►
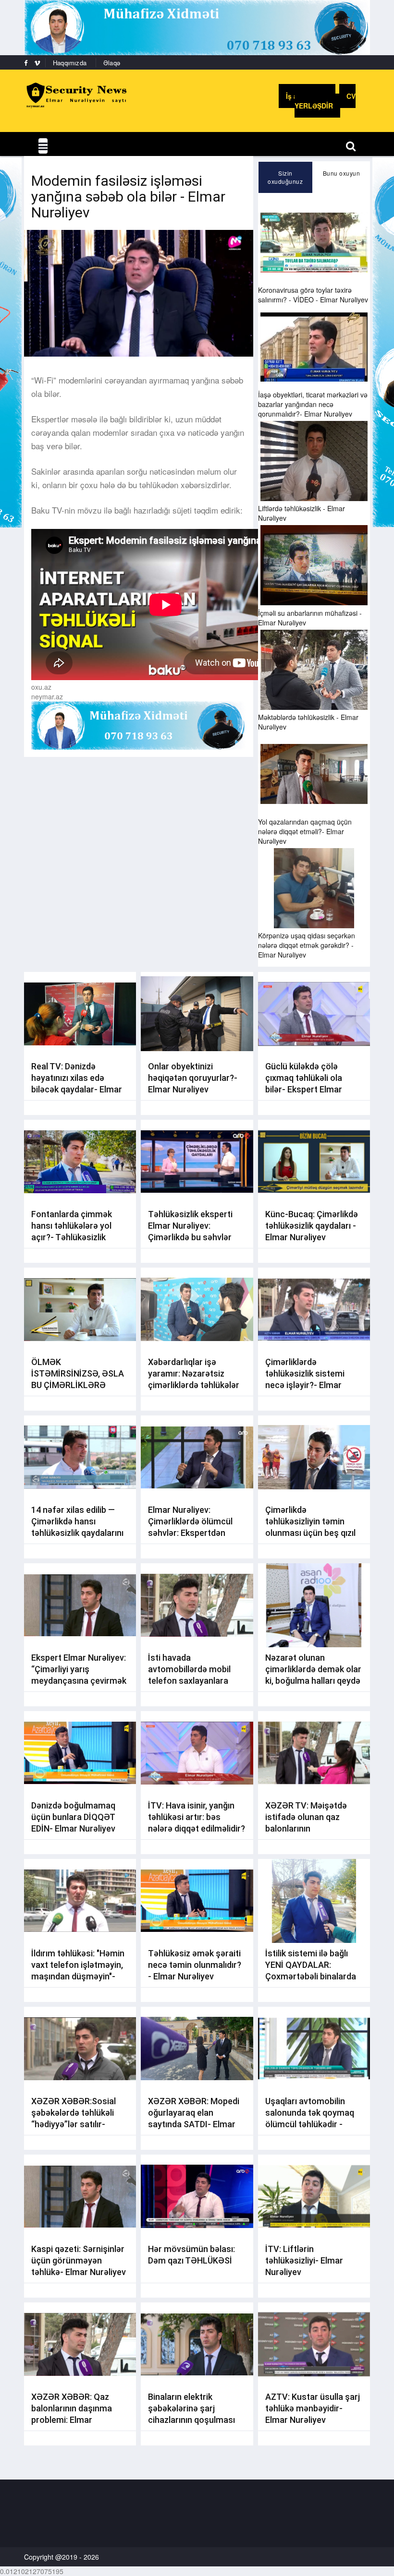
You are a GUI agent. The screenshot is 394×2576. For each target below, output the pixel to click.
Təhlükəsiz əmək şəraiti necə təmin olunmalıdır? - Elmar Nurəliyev (194, 1964)
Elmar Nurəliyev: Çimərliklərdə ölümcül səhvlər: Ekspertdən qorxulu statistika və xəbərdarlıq (190, 1533)
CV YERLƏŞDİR (325, 100)
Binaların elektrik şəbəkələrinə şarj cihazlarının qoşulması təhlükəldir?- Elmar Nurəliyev (191, 2420)
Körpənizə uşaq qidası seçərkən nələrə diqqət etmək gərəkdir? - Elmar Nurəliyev (306, 945)
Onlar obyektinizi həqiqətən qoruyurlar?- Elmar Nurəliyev (192, 1077)
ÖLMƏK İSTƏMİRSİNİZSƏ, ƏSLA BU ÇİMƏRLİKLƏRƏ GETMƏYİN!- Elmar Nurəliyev (77, 1385)
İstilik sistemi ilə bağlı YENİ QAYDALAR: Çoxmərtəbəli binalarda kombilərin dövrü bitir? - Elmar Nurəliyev (311, 1976)
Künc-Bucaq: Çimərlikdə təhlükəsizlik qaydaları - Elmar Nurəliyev (311, 1225)
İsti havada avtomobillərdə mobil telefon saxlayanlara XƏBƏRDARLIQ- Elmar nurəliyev (191, 1681)
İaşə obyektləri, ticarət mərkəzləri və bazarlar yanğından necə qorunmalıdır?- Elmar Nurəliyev (313, 404)
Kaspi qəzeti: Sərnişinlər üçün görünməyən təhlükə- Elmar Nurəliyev (78, 2260)
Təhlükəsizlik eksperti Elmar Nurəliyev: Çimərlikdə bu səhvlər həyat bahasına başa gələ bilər (190, 1237)
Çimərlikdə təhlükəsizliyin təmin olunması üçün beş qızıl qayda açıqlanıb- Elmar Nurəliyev (310, 1533)
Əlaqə (111, 62)
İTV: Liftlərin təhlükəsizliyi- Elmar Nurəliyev (304, 2260)
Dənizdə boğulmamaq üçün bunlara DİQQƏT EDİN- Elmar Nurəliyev (73, 1816)
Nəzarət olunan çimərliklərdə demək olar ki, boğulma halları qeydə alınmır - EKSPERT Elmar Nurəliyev (313, 1681)
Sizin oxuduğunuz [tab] (285, 177)
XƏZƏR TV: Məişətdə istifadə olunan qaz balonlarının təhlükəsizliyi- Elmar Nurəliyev (306, 1828)
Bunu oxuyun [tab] (341, 173)
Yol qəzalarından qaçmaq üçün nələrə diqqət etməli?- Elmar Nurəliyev (305, 831)
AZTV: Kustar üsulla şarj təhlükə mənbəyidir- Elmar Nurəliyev (312, 2408)
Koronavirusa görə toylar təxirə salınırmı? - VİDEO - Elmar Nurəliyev (313, 294)
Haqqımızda (69, 62)
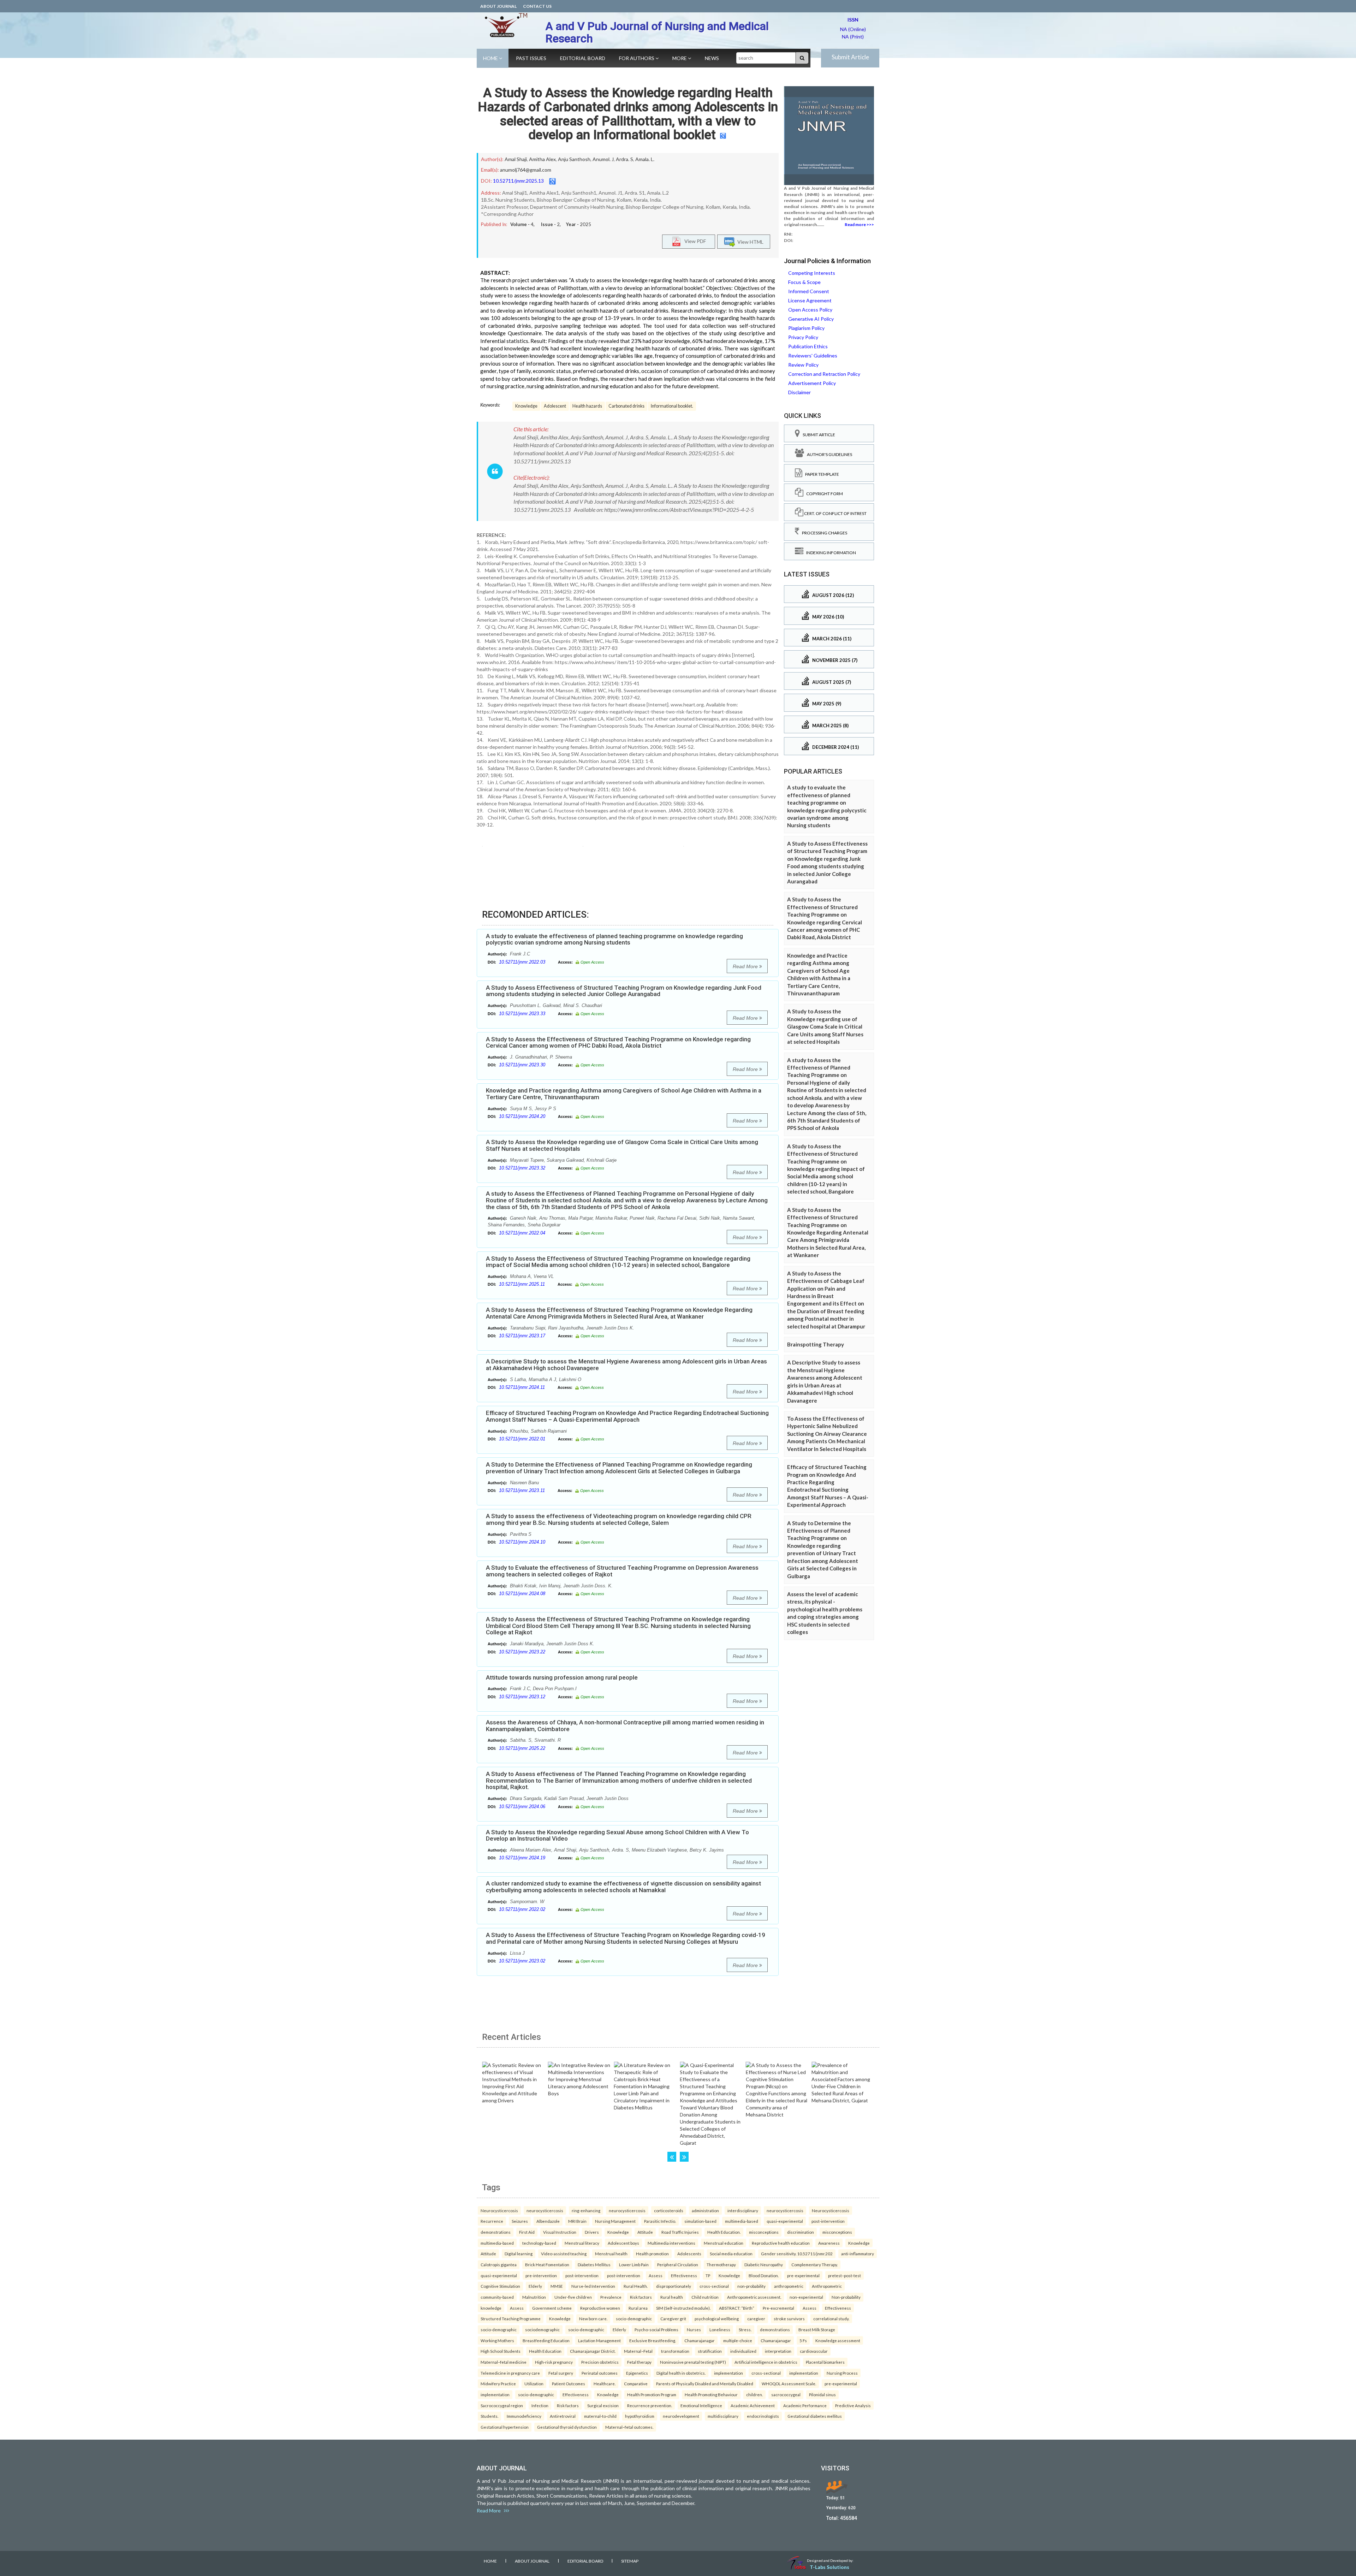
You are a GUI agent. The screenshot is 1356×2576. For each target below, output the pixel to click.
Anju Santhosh (574, 159)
◄
## Goal of the exercise:
Your answer must be the lines from the opening line of the entries through the line holding "Kaspi qəzeti: Sərnişinlər", written out exactly and without any picture.

## Response for this exercise:
You are a GUI agent. The screenshot is 394×2576. For each target below, output the pixel to click.
Təhlükəsiz əmək şəraiti necə təmin olunmalıdır? - Elmar Nurəliyev (194, 1964)
Elmar Nurəliyev: Çimərliklərdə ölümcül səhvlər: Ekspertdən qorxulu statistika və xəbərdarlıq (190, 1533)
CV YERLƏŞDİR (325, 100)
Binaların elektrik şəbəkələrinə şarj cihazlarının qoşulması təhlükəldir?- Elmar Nurəliyev (191, 2420)
Körpənizə uşaq qidası seçərkən nələrə diqqət etmək gərəkdir? - Elmar Nurəliyev (306, 945)
Onlar obyektinizi həqiqətən qoruyurlar?- Elmar Nurəliyev (192, 1077)
ÖLMƏK İSTƏMİRSİNİZSƏ, ƏSLA BU ÇİMƏRLİKLƏRƏ GETMƏYİN!- Elmar Nurəliyev (77, 1385)
İstilik sistemi ilə bağlı YENİ QAYDALAR: Çoxmərtəbəli binalarda kombilərin dövrü bitir? - Elmar Nurəliyev (311, 1976)
Künc-Bucaq: Çimərlikdə təhlükəsizlik qaydaları - Elmar Nurəliyev (311, 1225)
İsti havada avtomobillərdə mobil telefon saxlayanlara XƏBƏRDARLIQ- Elmar nurəliyev (191, 1681)
İaşə obyektləri, ticarət mərkəzləri və bazarlar yanğından necə qorunmalıdır?- Elmar Nurəliyev (313, 404)
Kaspi qəzeti: Sərnişinlər üçün görünməyən təhlükə- Elmar Nurəliyev (78, 2260)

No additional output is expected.